Les expériences socialistes

Si le but de tourner la page du colonialisme, du moins sous sa forme de domination politique, a pu être atteint dans les années 1960-70 pour la grande majorité des 55 pays que comptelUnion africaine, l’objectif d’instaurer le socialisme scientifique à travers le continent s’est avéré beaucoup plus compliqué à mettre en oeuvre.

Certes, on a vu à partir de 1969 des régimes inspirés du modèle soviétique se mettre en place, mais sans que cela entraîne une véritable transformation sociale dans les pays en question (Angola, Bénin, Congo-Brazzaville, Ethiopie, Madagascar, Mozambique et Somalie). Pour la plupart de ces régimes communistes arrivés au pouvoir dans le contexte de la Guerre froide lorsque l’Afrique était un enjeu pour les deux superpuissances de l’époque, le marxisme-léninisme n’était qu’un jargon vide, synonyme de tyrannie et accès aux financements soviétiques. D’ailleurs, ces Etats se sont écroulés lorsqu’à la fin des années 1980, l’URSS économiquement exsangue a fermé le robinet d’aide et a réclamé aux Africains le remboursement des 25 milliards de dollars qu’elle leur avait prêtés depuis trente ans.
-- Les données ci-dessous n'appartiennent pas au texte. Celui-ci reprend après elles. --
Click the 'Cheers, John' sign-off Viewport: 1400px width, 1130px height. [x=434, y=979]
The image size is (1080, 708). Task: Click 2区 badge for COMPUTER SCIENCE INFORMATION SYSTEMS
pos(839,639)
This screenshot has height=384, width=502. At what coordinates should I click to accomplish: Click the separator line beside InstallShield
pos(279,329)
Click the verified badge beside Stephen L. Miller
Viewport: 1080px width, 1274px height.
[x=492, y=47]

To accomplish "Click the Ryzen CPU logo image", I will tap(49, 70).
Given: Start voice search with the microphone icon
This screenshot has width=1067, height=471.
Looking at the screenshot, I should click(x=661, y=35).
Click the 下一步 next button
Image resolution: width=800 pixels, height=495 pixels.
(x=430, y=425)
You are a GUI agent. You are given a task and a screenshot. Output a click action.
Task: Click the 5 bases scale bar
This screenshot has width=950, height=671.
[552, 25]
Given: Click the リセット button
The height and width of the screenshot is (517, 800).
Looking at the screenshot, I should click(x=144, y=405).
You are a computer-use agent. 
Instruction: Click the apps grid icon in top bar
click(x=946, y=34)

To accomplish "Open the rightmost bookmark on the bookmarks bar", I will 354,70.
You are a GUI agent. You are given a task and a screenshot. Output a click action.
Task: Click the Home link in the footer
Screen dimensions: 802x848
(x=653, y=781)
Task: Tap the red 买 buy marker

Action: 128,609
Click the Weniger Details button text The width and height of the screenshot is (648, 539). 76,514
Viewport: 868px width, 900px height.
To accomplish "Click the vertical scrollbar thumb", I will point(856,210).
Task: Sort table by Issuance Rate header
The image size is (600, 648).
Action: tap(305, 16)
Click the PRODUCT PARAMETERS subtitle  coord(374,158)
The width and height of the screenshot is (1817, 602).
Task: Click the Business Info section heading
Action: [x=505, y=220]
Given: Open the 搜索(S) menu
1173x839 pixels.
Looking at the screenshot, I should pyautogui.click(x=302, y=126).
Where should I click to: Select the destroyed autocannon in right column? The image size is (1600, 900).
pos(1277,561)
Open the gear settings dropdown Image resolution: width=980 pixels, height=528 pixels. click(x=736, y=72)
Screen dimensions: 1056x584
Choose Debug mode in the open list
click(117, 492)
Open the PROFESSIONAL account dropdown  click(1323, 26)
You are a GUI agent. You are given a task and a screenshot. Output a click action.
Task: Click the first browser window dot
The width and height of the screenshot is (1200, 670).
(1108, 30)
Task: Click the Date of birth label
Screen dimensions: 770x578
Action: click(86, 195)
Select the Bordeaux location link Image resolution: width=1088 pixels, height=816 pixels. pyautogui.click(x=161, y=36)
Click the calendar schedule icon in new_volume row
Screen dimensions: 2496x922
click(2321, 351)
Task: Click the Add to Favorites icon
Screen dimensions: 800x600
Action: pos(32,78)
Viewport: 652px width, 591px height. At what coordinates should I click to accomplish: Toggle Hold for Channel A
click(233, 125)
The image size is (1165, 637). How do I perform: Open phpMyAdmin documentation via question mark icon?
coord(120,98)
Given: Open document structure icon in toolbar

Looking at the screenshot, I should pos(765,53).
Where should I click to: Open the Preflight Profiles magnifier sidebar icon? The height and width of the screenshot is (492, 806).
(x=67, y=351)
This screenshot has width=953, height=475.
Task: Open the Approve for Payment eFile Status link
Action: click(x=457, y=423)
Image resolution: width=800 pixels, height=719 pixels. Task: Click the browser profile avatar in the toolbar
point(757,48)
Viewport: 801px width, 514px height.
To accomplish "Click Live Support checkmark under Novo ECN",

Plus intéressantes sont sans doute les expériences socialistes, tentées avec des fortunes diverses et variées, dans un certain nombre de pays africains depuis les indépendances. Elaborées et mises en pratiques par les chefs d’Etats eux-mêmes dont le présidentSenghor au Sénégal, Julius Nyerere en Tanzanie, Kwame Nkrumah au Ghana, Kenneth Kaunda en Zambie, elles s’appellent « consciencisme » au Ghana, «  négritude » au Sénégal, «  ujamaa » (signifiant « familialisme » en swahili ou « humanisme  » tout court en Zambie. Elles ont en commun la référence aux traditions africaines de solidarité et de bien-être, le mot d’ordre étant de penser en Africains, pour les Africains, à partir des réalités africaines.

« Pour les initiateurs de ces expériences socialistes, explique Souleymane Bachir Diagne, l’athéisme et la lutte des classes étant des notions étrangères à l’Afrique, il fallait réaménager le marxisme, l’indigéniser pour rendre le modèle communiste viable et porteur d’espoir. » Car, comme le rappelle le philosophe sénégalais, citant de mémoire le Ghanéen Kwame Nkrumah, « Nous ne faisons face ni à l’Est ni à l’Ouest, mais à l’avenir ».